### Provided information
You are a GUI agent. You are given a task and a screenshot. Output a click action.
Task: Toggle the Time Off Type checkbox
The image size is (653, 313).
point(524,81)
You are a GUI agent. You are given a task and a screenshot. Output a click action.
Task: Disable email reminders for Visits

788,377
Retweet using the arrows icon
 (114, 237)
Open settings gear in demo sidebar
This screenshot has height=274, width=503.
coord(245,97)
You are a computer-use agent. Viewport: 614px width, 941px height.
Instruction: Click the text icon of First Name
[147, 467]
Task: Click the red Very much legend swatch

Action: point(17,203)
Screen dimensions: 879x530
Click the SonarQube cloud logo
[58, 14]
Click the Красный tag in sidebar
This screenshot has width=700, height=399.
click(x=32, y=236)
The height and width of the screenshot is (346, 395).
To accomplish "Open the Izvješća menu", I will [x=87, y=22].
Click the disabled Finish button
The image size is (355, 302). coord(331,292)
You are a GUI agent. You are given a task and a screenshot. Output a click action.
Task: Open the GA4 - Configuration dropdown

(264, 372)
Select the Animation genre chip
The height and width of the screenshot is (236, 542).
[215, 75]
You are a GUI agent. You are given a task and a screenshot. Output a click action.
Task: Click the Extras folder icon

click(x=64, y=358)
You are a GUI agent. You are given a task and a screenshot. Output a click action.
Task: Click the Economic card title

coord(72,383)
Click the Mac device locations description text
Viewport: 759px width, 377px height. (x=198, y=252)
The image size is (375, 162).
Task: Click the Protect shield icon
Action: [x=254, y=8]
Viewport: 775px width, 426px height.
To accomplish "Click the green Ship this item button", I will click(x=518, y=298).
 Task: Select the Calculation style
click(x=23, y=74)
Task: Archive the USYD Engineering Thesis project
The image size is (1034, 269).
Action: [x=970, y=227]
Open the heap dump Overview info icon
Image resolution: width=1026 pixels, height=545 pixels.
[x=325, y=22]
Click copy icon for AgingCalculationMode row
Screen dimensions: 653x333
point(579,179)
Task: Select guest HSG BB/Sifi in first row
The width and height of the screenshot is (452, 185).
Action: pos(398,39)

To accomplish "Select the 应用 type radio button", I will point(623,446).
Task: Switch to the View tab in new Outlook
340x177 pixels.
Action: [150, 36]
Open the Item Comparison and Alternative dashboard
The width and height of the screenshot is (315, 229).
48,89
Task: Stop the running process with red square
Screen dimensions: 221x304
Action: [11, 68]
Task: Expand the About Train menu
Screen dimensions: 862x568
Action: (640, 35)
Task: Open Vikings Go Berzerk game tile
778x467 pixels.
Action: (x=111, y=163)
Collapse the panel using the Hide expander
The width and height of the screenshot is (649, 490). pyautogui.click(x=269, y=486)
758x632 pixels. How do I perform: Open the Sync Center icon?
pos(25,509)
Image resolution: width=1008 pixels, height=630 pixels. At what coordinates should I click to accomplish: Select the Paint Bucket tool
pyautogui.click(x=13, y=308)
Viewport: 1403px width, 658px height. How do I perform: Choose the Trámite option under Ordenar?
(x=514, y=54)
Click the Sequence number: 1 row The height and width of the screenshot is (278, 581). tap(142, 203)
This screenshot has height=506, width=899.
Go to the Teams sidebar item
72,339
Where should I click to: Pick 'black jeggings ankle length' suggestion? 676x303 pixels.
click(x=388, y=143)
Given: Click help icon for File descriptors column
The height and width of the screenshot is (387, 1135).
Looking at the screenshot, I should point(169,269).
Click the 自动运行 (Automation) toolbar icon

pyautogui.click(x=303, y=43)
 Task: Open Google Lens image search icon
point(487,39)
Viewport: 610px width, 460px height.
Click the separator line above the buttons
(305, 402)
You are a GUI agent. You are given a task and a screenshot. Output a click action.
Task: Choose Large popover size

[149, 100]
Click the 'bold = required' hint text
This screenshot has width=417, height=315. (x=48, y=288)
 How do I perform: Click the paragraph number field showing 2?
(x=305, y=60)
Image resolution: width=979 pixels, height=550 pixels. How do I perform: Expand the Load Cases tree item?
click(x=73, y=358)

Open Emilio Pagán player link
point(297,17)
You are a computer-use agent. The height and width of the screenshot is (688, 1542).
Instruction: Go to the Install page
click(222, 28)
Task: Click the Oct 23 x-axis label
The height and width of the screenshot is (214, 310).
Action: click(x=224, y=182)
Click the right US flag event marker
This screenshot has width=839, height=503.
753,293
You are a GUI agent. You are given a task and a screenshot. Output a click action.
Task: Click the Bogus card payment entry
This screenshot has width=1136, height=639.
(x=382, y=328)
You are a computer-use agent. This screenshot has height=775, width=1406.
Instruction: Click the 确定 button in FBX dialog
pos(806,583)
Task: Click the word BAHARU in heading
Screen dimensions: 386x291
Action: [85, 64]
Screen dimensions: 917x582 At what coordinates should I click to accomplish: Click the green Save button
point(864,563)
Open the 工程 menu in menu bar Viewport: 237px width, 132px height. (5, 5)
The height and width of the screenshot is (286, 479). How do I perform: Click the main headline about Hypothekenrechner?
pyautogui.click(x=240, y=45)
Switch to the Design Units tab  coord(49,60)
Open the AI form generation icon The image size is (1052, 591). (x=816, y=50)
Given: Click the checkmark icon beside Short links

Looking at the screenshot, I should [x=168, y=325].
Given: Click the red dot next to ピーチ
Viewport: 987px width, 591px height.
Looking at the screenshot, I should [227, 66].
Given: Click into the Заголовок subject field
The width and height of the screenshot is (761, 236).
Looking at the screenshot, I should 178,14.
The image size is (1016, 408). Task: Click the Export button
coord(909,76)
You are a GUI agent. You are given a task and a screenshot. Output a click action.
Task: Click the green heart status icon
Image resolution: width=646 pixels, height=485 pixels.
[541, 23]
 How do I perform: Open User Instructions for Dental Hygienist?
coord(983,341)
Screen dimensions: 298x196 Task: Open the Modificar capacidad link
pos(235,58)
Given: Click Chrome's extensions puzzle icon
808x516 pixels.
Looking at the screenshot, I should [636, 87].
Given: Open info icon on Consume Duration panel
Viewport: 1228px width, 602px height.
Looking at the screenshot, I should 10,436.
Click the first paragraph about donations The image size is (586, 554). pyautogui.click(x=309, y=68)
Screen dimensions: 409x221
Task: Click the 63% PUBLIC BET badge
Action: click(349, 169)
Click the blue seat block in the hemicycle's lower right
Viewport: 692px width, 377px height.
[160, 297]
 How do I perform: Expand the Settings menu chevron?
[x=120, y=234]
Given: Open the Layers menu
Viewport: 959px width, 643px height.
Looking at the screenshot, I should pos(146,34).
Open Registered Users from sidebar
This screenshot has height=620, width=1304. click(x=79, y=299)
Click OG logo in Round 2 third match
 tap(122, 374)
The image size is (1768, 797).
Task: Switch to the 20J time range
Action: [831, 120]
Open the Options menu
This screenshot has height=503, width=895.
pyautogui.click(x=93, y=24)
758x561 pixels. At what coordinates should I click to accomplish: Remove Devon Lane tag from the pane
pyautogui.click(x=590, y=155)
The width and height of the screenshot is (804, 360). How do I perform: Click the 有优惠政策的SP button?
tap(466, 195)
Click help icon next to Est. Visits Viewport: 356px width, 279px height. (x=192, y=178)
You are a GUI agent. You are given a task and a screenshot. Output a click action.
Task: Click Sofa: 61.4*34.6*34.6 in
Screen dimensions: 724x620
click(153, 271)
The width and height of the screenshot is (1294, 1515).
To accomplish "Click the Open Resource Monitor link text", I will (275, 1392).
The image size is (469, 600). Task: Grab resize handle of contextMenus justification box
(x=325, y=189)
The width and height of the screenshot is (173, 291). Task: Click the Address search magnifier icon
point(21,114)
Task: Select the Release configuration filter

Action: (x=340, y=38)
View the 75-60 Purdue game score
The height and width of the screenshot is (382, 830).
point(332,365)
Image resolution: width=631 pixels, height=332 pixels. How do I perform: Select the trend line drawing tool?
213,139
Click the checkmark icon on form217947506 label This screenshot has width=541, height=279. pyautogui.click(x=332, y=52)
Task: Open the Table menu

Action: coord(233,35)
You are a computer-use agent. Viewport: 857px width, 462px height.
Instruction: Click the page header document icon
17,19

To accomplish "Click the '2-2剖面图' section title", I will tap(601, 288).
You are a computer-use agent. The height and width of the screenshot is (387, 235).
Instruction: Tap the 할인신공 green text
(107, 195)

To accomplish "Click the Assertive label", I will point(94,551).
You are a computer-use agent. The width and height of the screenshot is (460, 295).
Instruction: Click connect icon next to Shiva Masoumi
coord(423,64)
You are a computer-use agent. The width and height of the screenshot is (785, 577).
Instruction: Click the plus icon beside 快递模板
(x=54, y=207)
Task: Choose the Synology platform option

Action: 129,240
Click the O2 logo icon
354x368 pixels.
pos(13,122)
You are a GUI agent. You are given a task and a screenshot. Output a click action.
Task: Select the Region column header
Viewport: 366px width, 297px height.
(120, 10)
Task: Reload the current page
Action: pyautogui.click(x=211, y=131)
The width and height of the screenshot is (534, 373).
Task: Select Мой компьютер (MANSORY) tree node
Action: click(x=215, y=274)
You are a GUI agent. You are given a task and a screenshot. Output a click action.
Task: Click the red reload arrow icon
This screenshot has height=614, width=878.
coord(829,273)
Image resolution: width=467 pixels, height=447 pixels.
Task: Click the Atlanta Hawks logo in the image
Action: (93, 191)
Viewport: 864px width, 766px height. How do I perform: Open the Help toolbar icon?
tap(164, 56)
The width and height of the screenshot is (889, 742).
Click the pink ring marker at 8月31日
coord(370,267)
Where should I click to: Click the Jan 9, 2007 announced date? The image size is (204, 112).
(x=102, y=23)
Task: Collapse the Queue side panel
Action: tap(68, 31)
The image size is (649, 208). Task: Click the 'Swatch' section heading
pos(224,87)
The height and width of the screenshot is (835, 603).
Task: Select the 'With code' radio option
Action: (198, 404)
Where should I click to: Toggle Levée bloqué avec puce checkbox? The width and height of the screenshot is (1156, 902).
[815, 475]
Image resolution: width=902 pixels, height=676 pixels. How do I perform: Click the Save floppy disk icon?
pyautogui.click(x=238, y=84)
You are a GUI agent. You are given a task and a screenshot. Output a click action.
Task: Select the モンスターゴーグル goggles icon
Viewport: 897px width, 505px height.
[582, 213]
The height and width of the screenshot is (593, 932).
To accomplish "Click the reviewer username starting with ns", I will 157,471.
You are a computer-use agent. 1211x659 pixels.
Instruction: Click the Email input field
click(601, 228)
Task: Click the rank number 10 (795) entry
######
> [Task requirements] Whatever else the listing above holds, retype exactly only the lines from the one containing "This screenshot has width=1136, height=639." to the one containing "Open the 工程", both ends kept.

> [Final answer]
This screenshot has width=1136, height=639.
(x=382, y=328)
You are a computer-use agent. This screenshot has height=775, width=1406.
Instruction: Click the 确定 button in FBX dialog
pos(806,583)
Task: Click the word BAHARU in heading
Screen dimensions: 386x291
Action: [85, 64]
Screen dimensions: 917x582 At what coordinates should I click to accomplish: Click the green Save button
point(864,563)
Open the 工程 menu in menu bar Viewport: 237px width, 132px height. (5, 5)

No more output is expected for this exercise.